> [YOUR GOAL] A single stretch of the material below is to be transcribed exactly, starting at the line with "Нитки (37, 2155)" and ending after the line with "[Нитки мулине 8м СПб, 303 лен] (50, 1658)".

> [GIVEN ENTRIES]
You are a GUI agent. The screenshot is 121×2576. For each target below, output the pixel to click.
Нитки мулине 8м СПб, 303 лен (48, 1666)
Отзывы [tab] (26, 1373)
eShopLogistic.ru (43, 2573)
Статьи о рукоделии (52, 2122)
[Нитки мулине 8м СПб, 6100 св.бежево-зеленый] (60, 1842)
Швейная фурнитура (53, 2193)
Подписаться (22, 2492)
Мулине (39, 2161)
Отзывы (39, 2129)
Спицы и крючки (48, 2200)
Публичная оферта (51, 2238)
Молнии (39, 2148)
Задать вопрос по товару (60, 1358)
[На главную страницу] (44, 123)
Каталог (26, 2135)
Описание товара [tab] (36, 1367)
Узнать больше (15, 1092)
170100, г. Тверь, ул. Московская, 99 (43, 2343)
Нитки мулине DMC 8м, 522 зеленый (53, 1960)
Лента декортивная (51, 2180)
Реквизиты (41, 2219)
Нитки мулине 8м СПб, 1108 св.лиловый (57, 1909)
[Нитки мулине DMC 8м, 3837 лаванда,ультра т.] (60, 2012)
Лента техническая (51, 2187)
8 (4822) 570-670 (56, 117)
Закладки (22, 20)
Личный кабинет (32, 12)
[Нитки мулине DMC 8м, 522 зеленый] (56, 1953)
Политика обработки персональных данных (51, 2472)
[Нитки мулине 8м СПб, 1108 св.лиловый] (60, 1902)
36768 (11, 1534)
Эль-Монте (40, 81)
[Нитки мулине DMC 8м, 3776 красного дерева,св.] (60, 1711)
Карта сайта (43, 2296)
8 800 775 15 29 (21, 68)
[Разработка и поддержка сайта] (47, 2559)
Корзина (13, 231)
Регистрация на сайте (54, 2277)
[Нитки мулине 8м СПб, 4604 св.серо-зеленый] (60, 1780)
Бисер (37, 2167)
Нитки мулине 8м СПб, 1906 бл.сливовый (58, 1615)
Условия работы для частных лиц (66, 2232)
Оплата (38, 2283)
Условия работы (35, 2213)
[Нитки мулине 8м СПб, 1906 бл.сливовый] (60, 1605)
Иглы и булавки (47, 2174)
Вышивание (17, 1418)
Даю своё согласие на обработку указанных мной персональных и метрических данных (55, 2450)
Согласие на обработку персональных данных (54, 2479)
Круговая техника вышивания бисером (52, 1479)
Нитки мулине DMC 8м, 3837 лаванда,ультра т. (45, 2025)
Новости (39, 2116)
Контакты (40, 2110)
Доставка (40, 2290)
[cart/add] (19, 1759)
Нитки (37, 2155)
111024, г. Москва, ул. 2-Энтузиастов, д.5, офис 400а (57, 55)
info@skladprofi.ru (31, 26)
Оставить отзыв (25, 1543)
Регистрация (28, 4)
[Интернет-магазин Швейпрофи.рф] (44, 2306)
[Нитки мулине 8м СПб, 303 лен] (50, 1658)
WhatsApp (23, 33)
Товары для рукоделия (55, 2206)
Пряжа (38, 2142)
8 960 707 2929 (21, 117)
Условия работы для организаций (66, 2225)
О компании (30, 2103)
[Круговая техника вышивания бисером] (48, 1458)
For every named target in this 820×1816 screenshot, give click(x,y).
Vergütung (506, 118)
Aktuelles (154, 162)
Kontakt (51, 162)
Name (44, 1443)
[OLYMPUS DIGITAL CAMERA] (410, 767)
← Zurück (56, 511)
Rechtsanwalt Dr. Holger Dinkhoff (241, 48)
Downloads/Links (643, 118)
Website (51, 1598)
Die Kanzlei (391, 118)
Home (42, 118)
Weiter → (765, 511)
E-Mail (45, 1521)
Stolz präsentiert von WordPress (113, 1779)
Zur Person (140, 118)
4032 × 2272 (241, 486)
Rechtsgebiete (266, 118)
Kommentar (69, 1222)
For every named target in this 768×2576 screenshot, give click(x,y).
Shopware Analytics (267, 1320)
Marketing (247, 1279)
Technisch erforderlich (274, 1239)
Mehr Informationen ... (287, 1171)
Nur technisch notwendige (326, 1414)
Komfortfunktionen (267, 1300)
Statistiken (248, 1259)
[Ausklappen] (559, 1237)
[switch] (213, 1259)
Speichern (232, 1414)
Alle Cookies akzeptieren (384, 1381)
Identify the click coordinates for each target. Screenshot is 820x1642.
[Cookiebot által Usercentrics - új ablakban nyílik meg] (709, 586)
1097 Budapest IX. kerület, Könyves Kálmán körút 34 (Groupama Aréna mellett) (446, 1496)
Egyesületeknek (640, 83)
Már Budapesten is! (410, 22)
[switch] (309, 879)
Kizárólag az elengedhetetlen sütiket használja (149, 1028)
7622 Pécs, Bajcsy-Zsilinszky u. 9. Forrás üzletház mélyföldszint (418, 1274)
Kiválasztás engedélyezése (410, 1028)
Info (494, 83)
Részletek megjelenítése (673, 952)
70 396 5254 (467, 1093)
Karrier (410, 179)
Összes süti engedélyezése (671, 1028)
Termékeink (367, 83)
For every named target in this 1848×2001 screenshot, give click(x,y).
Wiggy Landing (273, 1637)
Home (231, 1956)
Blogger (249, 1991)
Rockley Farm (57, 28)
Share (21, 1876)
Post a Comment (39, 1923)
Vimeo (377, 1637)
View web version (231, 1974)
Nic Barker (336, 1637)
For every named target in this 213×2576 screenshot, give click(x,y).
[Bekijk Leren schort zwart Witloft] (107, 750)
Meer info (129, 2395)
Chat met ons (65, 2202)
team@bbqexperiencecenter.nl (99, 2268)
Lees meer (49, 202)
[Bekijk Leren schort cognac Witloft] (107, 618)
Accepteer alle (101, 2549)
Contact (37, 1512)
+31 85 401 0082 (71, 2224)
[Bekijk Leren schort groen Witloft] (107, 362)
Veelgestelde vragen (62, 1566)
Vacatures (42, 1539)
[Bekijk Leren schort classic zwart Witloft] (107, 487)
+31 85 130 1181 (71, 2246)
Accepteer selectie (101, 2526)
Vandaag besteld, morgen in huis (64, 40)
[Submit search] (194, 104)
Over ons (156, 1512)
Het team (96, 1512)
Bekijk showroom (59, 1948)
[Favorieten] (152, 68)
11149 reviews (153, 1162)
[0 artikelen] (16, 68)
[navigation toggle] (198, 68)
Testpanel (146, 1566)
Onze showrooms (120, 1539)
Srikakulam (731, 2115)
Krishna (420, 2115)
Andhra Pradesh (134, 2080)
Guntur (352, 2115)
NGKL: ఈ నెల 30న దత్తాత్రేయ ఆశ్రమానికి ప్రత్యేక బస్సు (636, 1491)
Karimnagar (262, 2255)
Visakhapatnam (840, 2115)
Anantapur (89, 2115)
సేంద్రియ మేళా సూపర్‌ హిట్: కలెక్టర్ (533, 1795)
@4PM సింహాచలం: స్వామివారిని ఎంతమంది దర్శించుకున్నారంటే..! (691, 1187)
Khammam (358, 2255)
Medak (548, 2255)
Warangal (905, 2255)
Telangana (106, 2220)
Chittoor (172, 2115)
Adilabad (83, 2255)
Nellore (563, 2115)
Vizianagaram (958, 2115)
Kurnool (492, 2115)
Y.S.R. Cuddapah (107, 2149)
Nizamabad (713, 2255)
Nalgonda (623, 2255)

> [SOLVED PROBLEM]
Нитки (37, 2155)
111024, г. Москва, ул. 2-Энтузиастов, д.5, офис 400а (57, 55)
info@skladprofi.ru (31, 26)
Оставить отзыв (25, 1543)
Регистрация (28, 4)
[Интернет-магазин Швейпрофи.рф] (44, 2306)
[Нитки мулине 8м СПб, 303 лен] (50, 1658)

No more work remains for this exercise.